In most cases, the football program itself, through ticket sales, TV contracts, concession sales, and big ticket donors. In fact, the two big college sports, football and basketball, not only pay for themselves, but also pay for a number of other college sports, including women's sports.

What does football contribute to the college atmosphere, well, I heard an interesting explanation over the weekend. Football is akin to the front porch of a house. It isn't the most important part of the house, structurally. But it is the most visible part of the house.

Football and men's basketball brings in students. It also brings in donations, not just to athletics, but to other programs. The athletic programs, like it or not, are the most visible part of a college to a college recruit. Kids, in gradeschool, identify with a particular college due to their athletic programs. A high school grad, who has been a life long fan of a particular college football team, is more likely to apply and attend that college than any other.

Athletics also provide a common touchstone for an entire campus. When you've got twenty, thirty, forty thousand students, from diverse background, in diverse areas, college sports give them a sense of unity, a sense of commonality and community that would otherwise be lacking.

And the simple fact is, sports are fun, fun to participate in, which is why most colleges have intermural sports programs in addition to varsity sports(and the intermural sports are generally paid for by revenues from the varsity side), and fun to watch.

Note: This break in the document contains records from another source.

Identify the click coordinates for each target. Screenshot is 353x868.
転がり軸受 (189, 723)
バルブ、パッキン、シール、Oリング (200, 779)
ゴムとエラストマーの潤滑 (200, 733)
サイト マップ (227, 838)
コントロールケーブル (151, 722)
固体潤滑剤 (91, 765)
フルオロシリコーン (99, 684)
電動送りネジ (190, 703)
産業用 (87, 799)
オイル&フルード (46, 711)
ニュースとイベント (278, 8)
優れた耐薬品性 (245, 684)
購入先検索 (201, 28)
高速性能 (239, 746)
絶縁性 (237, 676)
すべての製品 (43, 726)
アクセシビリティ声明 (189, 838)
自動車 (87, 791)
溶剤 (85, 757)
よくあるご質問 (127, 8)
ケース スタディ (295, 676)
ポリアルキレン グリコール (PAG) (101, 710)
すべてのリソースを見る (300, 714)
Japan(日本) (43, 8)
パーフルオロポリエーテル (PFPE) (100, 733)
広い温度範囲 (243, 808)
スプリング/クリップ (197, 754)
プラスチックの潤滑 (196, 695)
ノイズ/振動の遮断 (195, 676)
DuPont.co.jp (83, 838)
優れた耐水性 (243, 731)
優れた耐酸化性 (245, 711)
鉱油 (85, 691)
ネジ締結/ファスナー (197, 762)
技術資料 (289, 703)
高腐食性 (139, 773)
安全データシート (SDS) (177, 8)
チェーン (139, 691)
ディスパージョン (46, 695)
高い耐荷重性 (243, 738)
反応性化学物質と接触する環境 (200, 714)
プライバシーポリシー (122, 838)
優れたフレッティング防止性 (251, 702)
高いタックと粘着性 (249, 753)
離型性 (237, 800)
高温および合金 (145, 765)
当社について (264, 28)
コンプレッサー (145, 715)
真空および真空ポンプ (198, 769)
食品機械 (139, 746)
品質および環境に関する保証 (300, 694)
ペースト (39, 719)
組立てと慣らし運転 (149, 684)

You take out an afternoon each week to gather with your friends, have a couple of beers, eat some good food, and then get to go yell and scream for your team. College students, as well as the rest of us, need to blow off steam, and it has been shown that athletics, whether participating or watching, is a good way of doing that. Lowered stress levels, a good thing.

Even the most academically prestigious schools recognize these facts. That is why they have athletic programs, including football.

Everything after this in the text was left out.